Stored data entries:
★ ★ ★ ★ ★ ★ ★

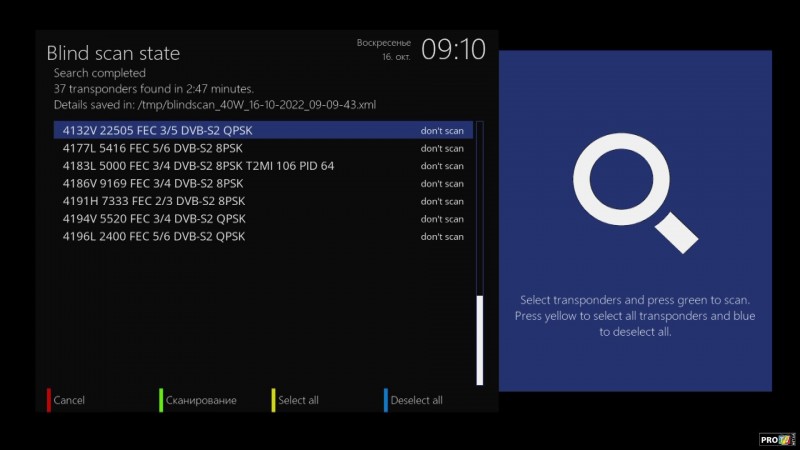Toggle "don't scan" for 4196L 2400 transponder
Screen dimensions: 800x450
(441, 237)
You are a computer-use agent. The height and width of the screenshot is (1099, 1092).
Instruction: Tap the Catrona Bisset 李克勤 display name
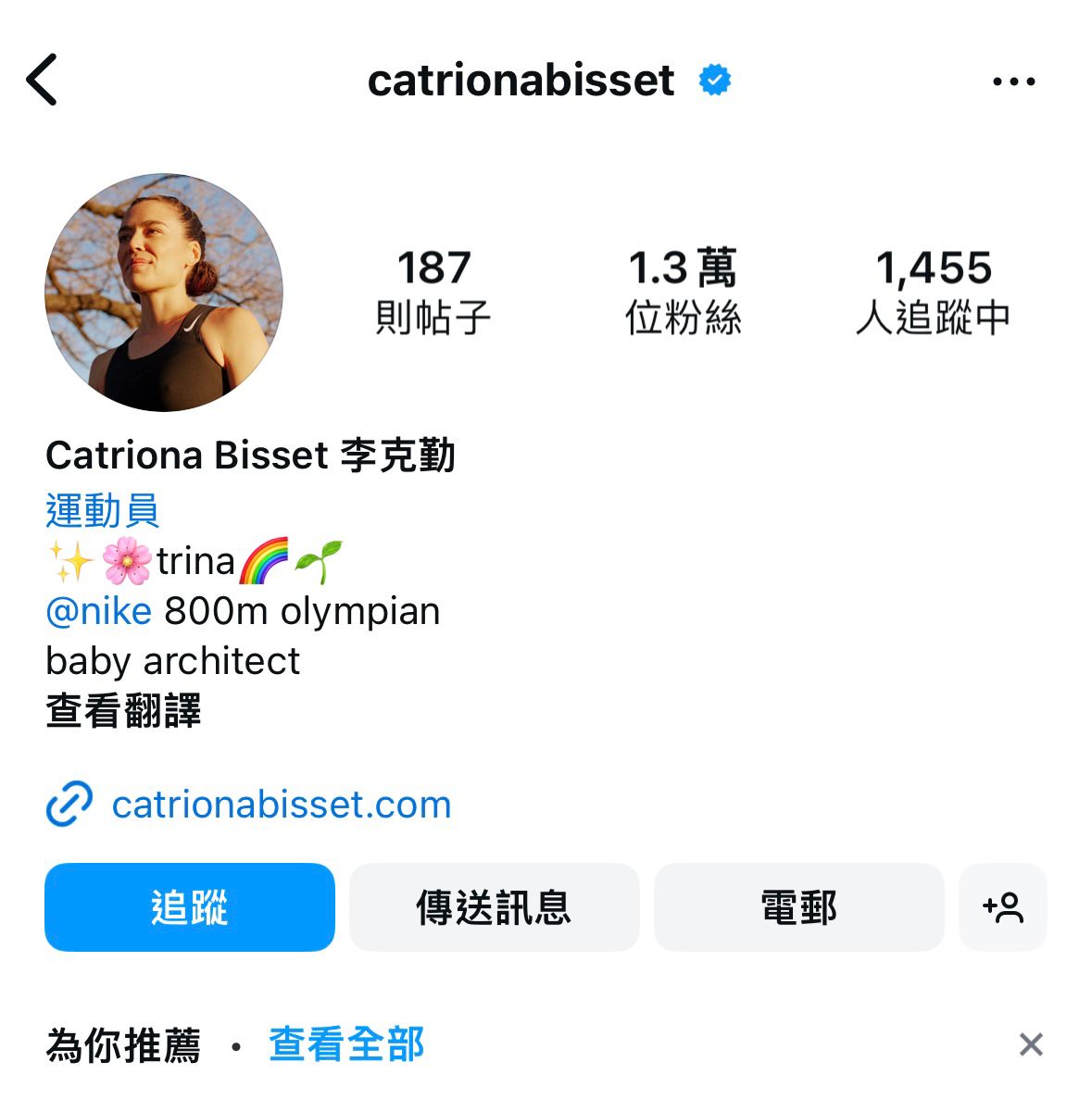(x=250, y=456)
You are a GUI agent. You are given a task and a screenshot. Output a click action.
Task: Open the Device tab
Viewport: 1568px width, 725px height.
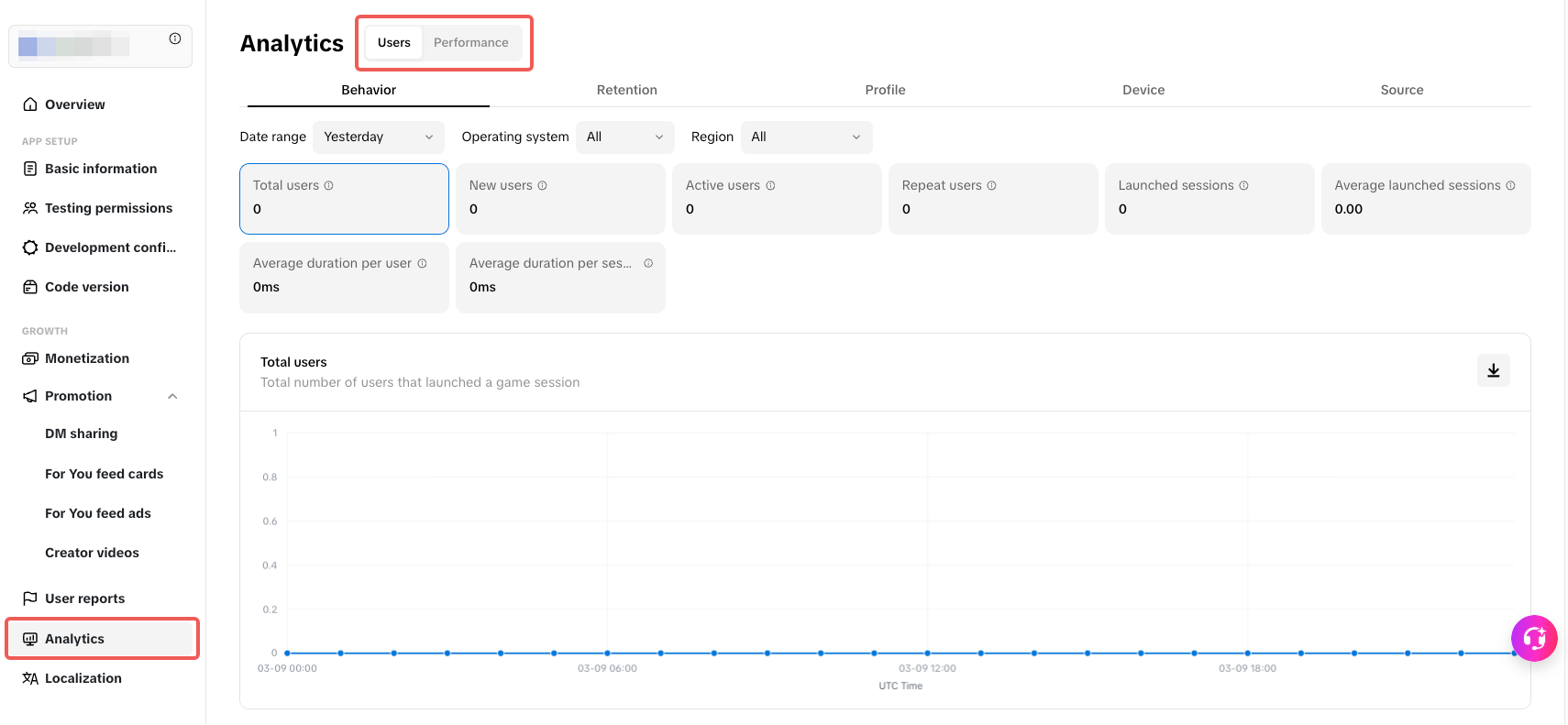(1143, 90)
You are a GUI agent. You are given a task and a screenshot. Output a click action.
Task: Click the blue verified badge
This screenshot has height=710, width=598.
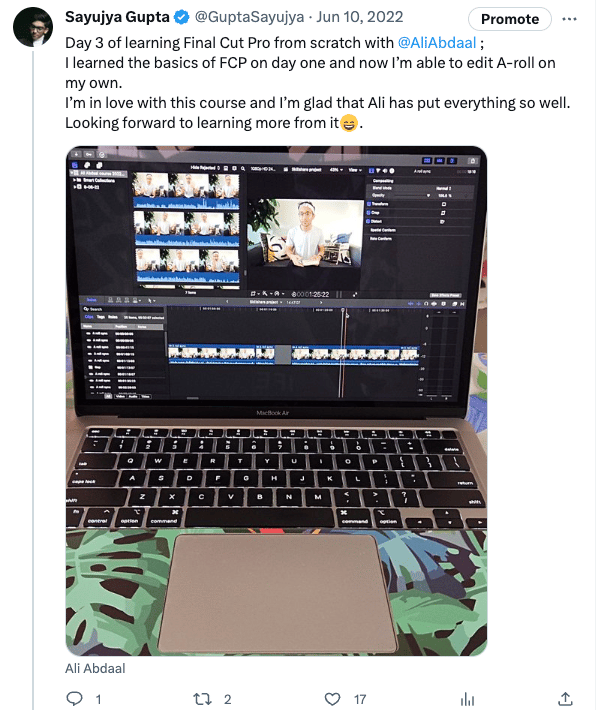pos(182,18)
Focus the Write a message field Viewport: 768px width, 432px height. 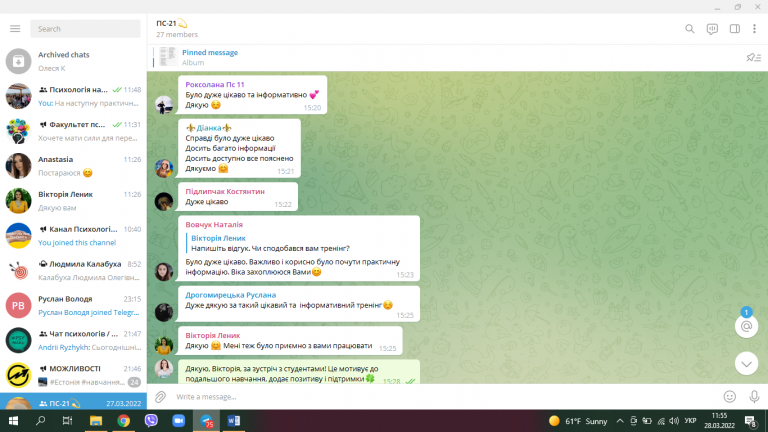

★ ★ ★ ★ ★ ★ ★

- [Work order] Output, exactly and only, the lines beginning with the one that contains "You are a computer-use" and ending at the last line of the records above. Drop the pictures.

- [Response to the task]
You are a computer-use agent. The height and width of the screenshot is (1099, 1092).
Instruction: Tap the Catrona Bisset 李克勤 display name
(x=250, y=456)
You are a GUI agent. You are given a task and a screenshot. Output a click action.
Task: Open the Device tab
Viewport: 1568px width, 725px height.
(1143, 90)
You are a GUI agent. You are given a task and a screenshot. Output a click action.
Task: Click the blue verified badge
This screenshot has height=710, width=598.
pos(182,18)
Focus the Write a message field Viewport: 768px width, 432px height. 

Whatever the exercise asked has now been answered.